Asking about values and class mobility

It’s probably pretty obvious from what makes it to my blog, but I have a strong interest in how people think the world can be understood and what it should be like, along with how criteria may function for what is good/bad, right/wrong or expected/unusual. I suppose the shorthand way of saying this is that I am interested in people, but sometimes I find ‘values’ as a useful (although problematic) term.
This year I have not commented on the BSL’s lunchtime seminar series, although I have been able to go to most of them so far and a number of them I thoroughly enjoyed. Today’s seminar gets a mention partly because it’s too wet outside for me to carry through with my plans for the afternoon but mostly because I am quite stumped.

There were two interesting, engaging and knowledgeable speakers – one talking about the intellectual context of sociology more generally and the other presenting some data from his Masters research. The data that was presented was excerpts of interview transcripts from interviews of people who grew up in working class families and now hold jobs in a different class location (i.e. academics at universities and lawyers). Much of what was presented portrayed moments of discomfort from feeling (or being considered) out of place at university and from difficulties with maintaining strong relationships with family members.

Unsurprisingly, seeing as these were interviews with individuals, I felt like the interviewees took an attitude of ownership of the challenges that came from their academic commitment and success. This ownership, rather than distancing, from what has unfolded may not have been something they did, it could be me reading this into their words, so I will not try to make any larger points out of it. However, what really intrigued me, but I was not able to ask in a clear enough way, was whether any of the interviewees spoke about other peoples ‘failings’. In other words, I want to be able to understand if these unresolvable conflicts that they seemed to experience as part and parcel of their upward class mobility were noticed in other people and, if so, how they worked out if somebody had done a good or a bad job of making choices in life. I thought at the time that it was a way I could ask about what values these particular people mobilised for thinking about class mobility.

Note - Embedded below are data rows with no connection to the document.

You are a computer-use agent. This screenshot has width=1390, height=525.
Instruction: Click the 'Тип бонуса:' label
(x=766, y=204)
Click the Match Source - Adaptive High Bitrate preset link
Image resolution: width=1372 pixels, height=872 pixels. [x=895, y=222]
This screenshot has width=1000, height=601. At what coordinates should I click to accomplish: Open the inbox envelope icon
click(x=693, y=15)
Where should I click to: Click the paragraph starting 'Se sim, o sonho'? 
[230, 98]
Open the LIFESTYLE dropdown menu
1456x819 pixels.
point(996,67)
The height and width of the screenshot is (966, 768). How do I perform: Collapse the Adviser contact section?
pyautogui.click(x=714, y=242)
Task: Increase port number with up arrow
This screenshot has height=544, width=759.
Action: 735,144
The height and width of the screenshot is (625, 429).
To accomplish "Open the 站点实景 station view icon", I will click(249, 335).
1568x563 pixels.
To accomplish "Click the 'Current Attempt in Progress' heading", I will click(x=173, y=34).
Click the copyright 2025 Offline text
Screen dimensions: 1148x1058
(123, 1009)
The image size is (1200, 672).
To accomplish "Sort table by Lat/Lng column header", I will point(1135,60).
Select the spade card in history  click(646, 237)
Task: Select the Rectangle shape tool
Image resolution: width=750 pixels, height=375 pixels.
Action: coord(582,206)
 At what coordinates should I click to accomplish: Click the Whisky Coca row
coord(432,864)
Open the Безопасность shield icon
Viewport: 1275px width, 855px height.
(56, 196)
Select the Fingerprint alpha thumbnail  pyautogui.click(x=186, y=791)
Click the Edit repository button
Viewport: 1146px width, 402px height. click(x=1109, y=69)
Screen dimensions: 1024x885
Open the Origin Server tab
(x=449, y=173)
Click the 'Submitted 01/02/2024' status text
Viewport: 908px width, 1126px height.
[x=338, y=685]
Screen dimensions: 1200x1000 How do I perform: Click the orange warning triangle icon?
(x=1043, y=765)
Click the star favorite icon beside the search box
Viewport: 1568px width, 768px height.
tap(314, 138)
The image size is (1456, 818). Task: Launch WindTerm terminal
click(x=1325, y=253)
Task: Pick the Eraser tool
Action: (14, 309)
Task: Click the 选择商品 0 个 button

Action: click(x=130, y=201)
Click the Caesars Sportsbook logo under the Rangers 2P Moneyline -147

It is rather selfish to ask questions at seminars that are more about your work than what was presented in the first place, so my discomfort with asking the question probably did not help my cause. Hopefully I will learn the craft of asking questions in seminars, otherwise it is going to be a rather embarrassing few years.

Perhaps it was good that I took the risk of asking the question even though it was embarrassing and I wasted everybody’s time. On the other hand, I am annoyed I made such a fool of myself because turns out there is a Bauman reading group at La Trobe which would be super useful for me.